Afghanistan will look as it did before 9/11 in six months time, says Trump's former security advisor

ITV News Global Security Editor Rohit Kachroo hears John Bolton's take on the crisis in Afghanistan

Donald Trump's former national security advisor has said the withdrawal of US troops from Afghanistan is "worse than anyone expected" and that, in six months time, the country will look as it did before 9/11.

John Bolton said despite insisting they have changed, the Taliban still operates as it did during its brutal rule of Aghanistan more than 20 years ago.

When asked by ITV News how the embattled country will look in six months time, Mr Bolton said: "I think it's going to look - in policy terms - pretty much how it did before 9/11.

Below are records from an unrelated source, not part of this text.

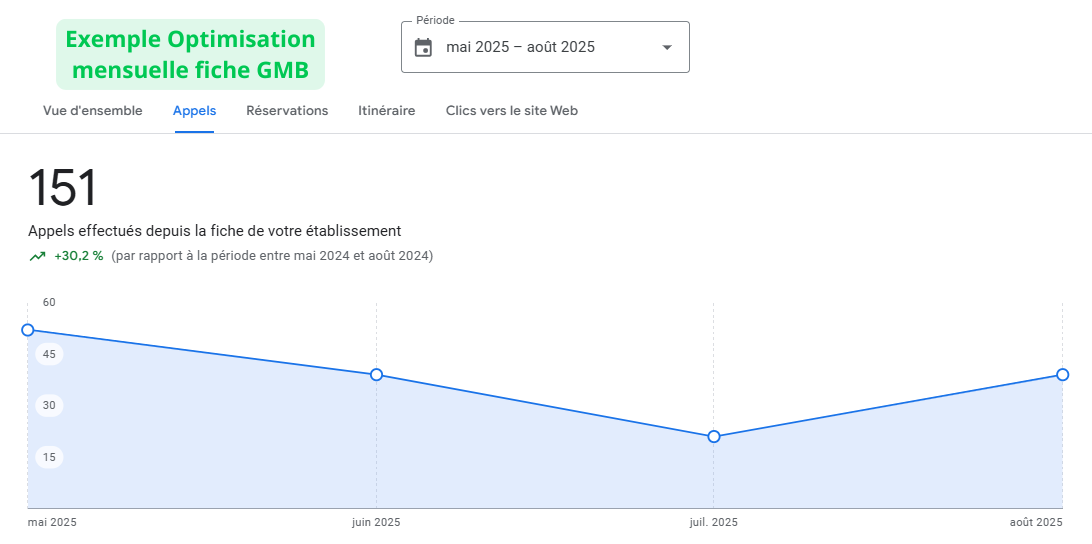This screenshot has height=544, width=1092.
Task: Open the date range "mai 2025 – août 2025"
Action: point(520,47)
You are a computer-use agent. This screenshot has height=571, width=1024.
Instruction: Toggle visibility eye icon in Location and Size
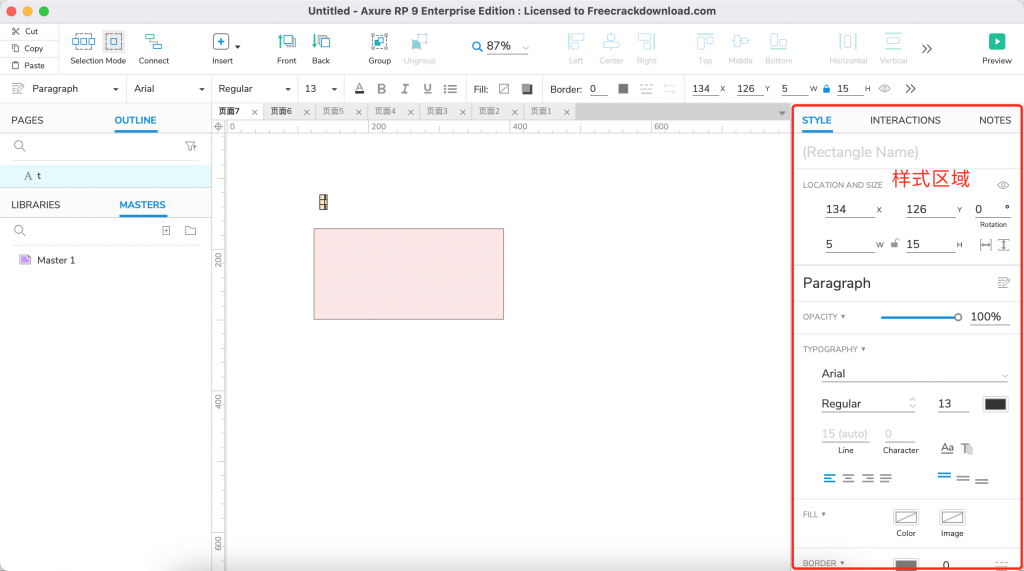click(x=1003, y=185)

"If you look at how the Taliban behaved in some of their camps in Pakistan during the last 20 years, there’s no evidence that they fundamentally moderated their views."

Donald Trump and John Bolton Credit: AP

Mr Bolton said President Joe Biden's manner of withdrawing troops from Afghanistan was "way worse than anyone expected" and underpinned by a "heavy element of wishful thinking".

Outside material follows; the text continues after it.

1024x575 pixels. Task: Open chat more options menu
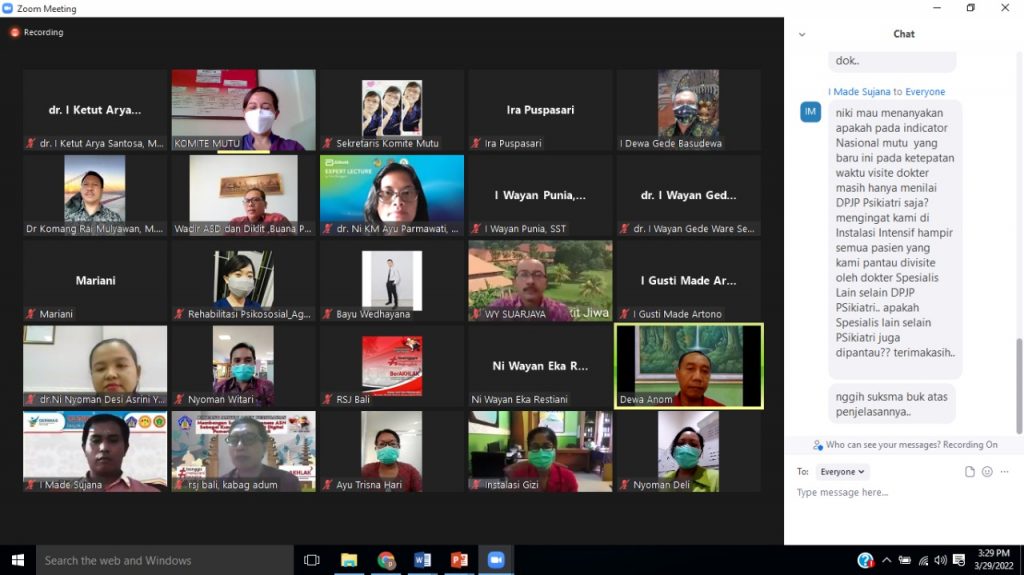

Mr Biden wasn't the only president criticised by Mr Bolton, however. He added that morale within the Afghan military began "sapping" away in 2020 when then-president Trump signed a peace deal with the Taliban.

Said agreement paved the way for the drawdown of US troops, the last of whom are supposed to leave at the end of the month.Mr Bolton, who was ousted by Mr Trump after a series of disagreements on foreign policy, said: "You can have a huge arch, but if you take the keystone out of the arch, the arch collapses and you just have a big pile of stones.

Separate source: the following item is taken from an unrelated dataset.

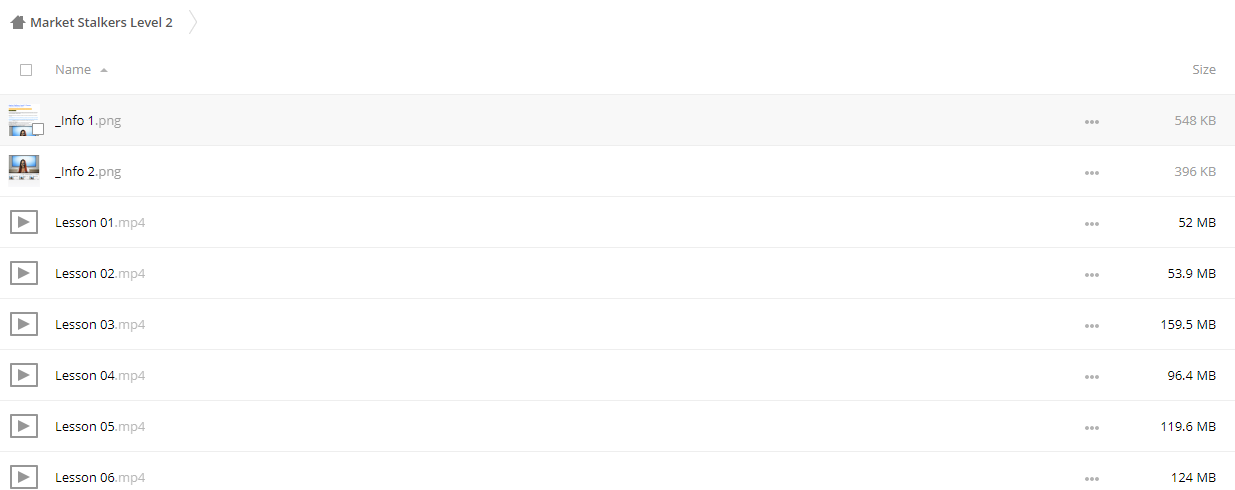
Task: Tick the select-all checkbox in the header
Action: point(26,70)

John Bolton predicts what Afghanistan will look like in six months time

"I think the departure of US and Nato forces removed the keystone"

Following their capture of Kabul, the Taliban have pressed ahead with their efforts to form an “inclusive, Islamic government”. They have been holding talks with former president Hamid Karzai and Abdullah Abdullah, a senior official in the ousted government. Mohammad Yusof Saha, a spokesperson for Mr Karzai, said preliminary meetings with Taliban officials would facilitate eventual negotiations with Mullah Abdul Ghani Baradar, the top Taliban political leader, who returned to the country this week.

Amid the uncertainty, thousands of Afghans have tried to flee the country in recent days, and the US and its allies have struggled to manage a chaotic withdrawal.